Good turned, his expression a scowl. He always kept his hand on his revolver in his swivel holster so the stock canted the gun back, ready for a quick draw. He did it unintentionally all the time. He imagined himself a ghetto gunfighter.
“Hey,” I said. “And your badge is polished, too. What’s going on?”
“Don’t you worry about it. You don’t stand a chance in hell anyway, so don’t you worry your pretty little head about it. I’m drivin’, you’re bookman.”
He had seniority on me, so I went along with his orders. Normally, deputies would flip a coin. I didn’t want any trouble. I just wanted to get the shift over with so I could talk to Sonja.

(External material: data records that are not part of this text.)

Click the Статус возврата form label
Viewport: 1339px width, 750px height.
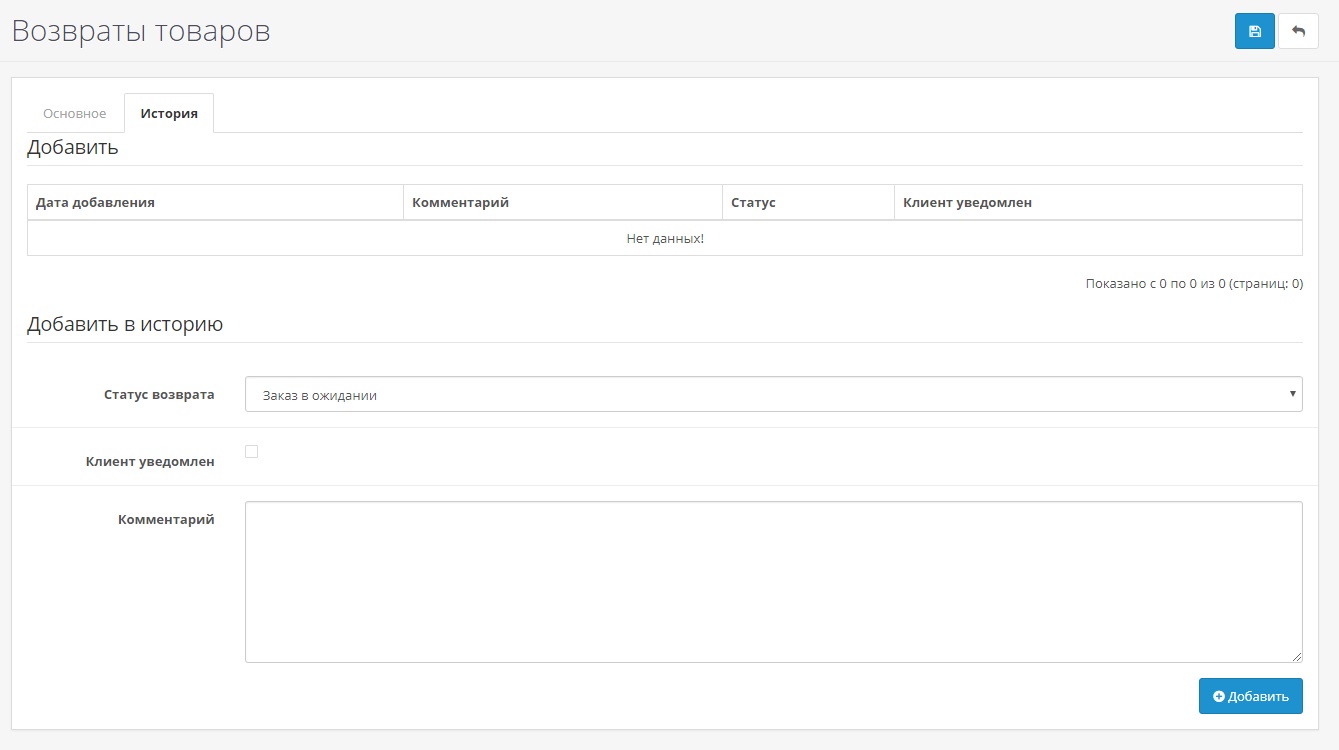(x=159, y=394)
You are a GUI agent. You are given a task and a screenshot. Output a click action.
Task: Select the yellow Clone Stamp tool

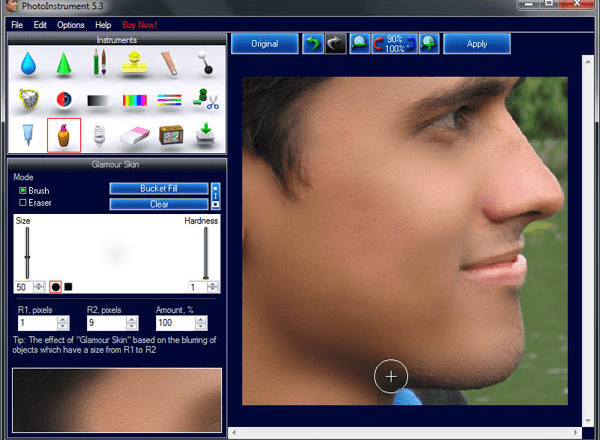coord(134,65)
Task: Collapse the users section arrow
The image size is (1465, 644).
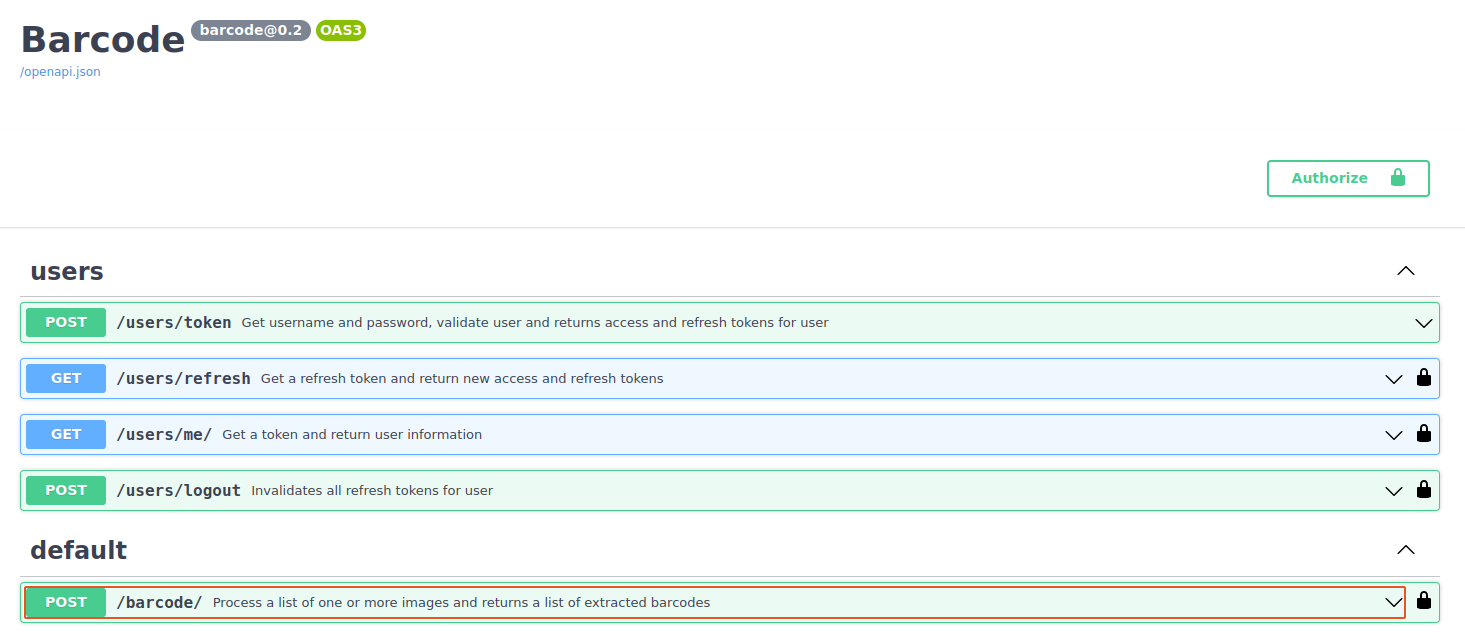Action: click(x=1406, y=271)
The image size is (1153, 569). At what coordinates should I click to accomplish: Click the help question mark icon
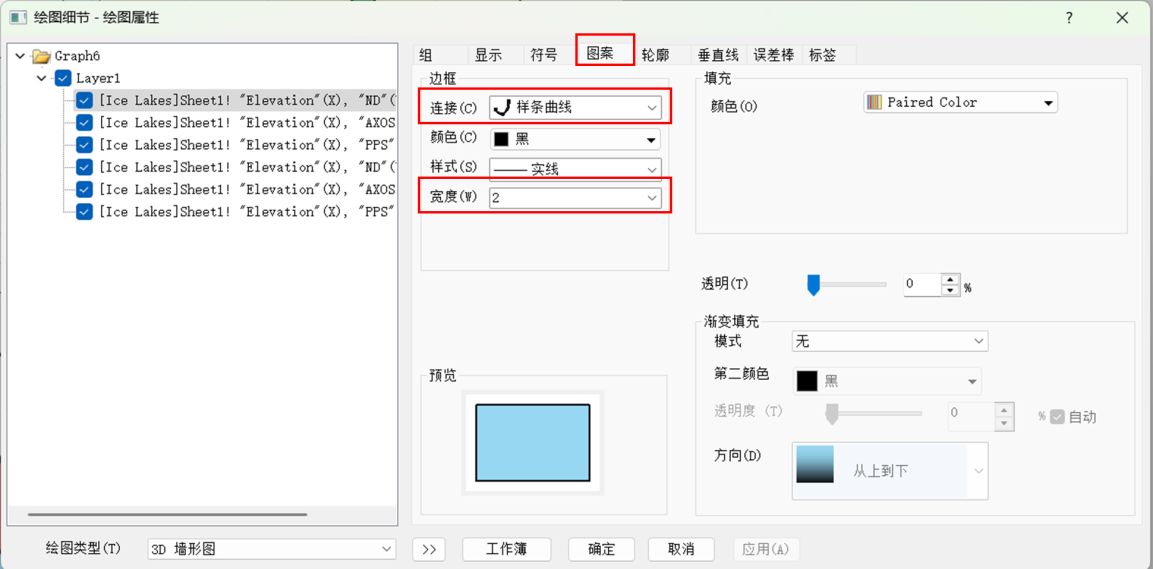point(1069,18)
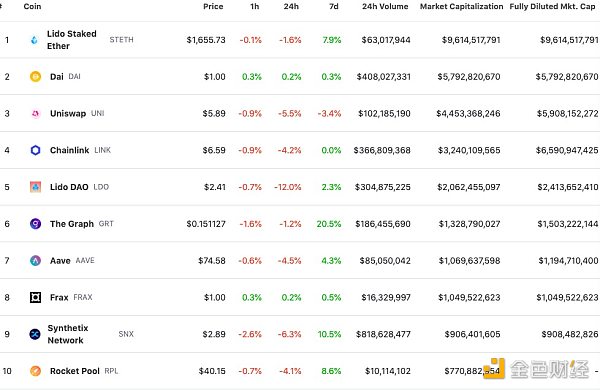The height and width of the screenshot is (390, 600).
Task: Sort by Market Capitalization header
Action: pyautogui.click(x=461, y=7)
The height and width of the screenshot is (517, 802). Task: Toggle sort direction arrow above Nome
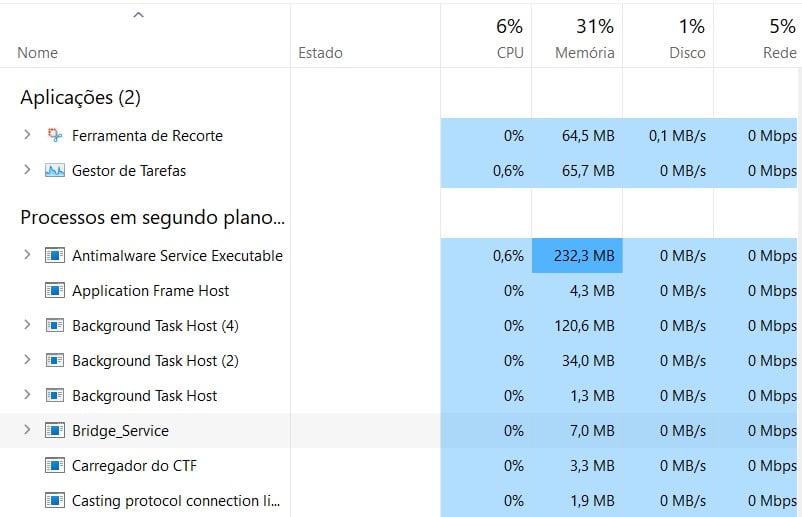[139, 15]
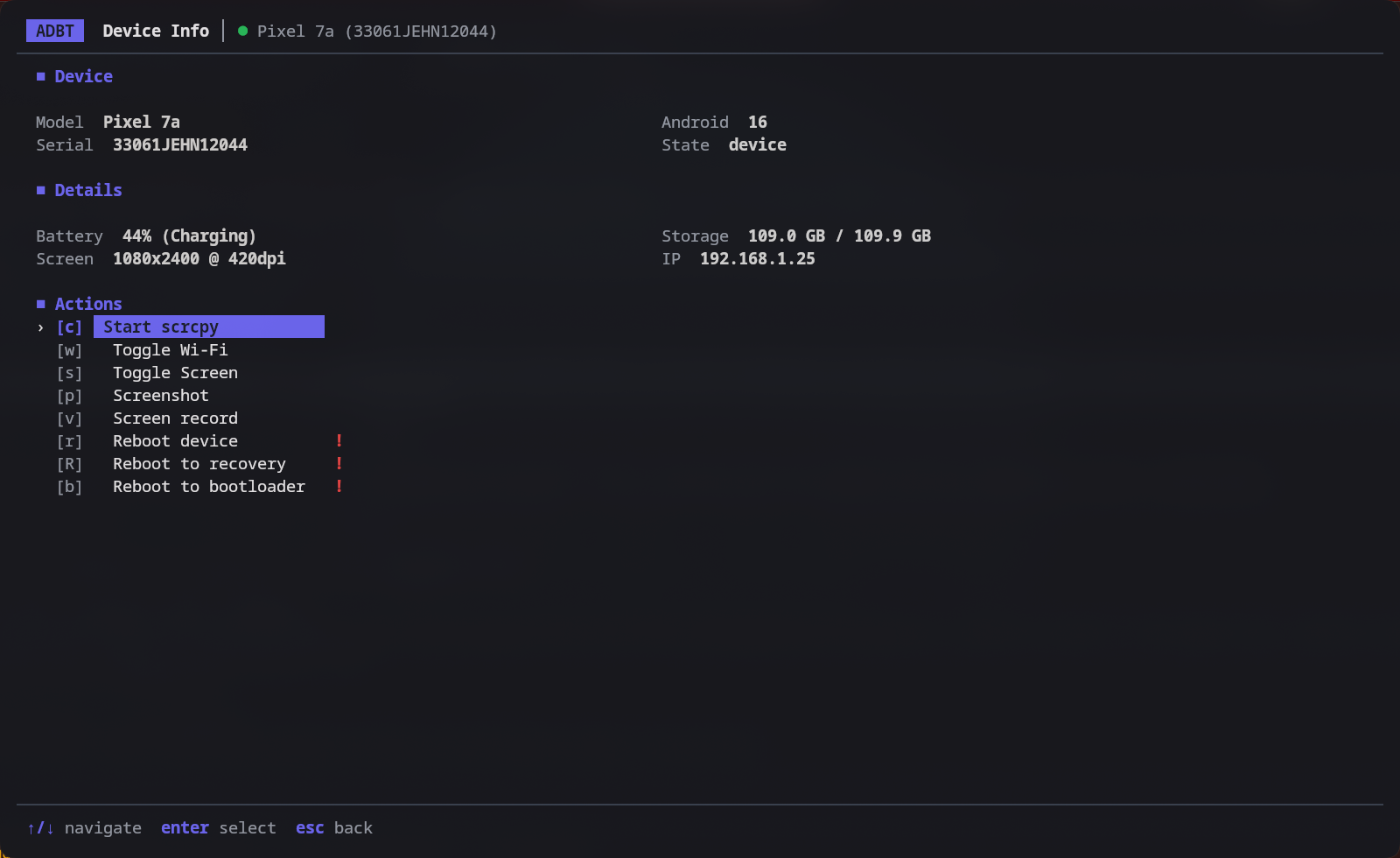Screen dimensions: 1400x858
Task: Click the green connected status dot
Action: (243, 31)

As the driver of Two-Fifty-Three-A, he got to choose all the pedestrian checks and car stops we’d make and get us to the calls. My job as bookman meant I’d keep up the unit log on all of our activities and write all the reports for the evening. I didn’t mind—the reports would keep my mind busy.
I opened the passenger door and took out the shotgun. I racked it and checked to make sure the firing pin had not crystallized, something the Ithaca Deer Slayer was notorious for. I loaded it with my own double-ought buckshot shells while I watched Good over the roof of the car. Good smiled.
“What?” I asked.
He got in. I did, too. He turned on the overhead red and blue lights and then the siren to check them.
He smirked.
“What?”
He turned to me with his shit-eating grin. “You sure picked a perfect day to look like you slept in that uniform.”
“Why, what’s going on?”
He shook his head. “There’s a guy, a sergeant who just promoted outta homicide. He’s a lieutenant now. He’s starting up a special team. They’re calling it a Shotgun Team. They handle major crimes, all violent crimes. The team is going to chase the worst of the worst. He’s goin’ around all the stations in The Devil’s Triangle—The Stone, Lynwood, and Carson—to check out the deps, see which ones he wants on the team. Word is he gets whoever he wants, and it’s an automatic promotion to detective whether you’re on the list or not.”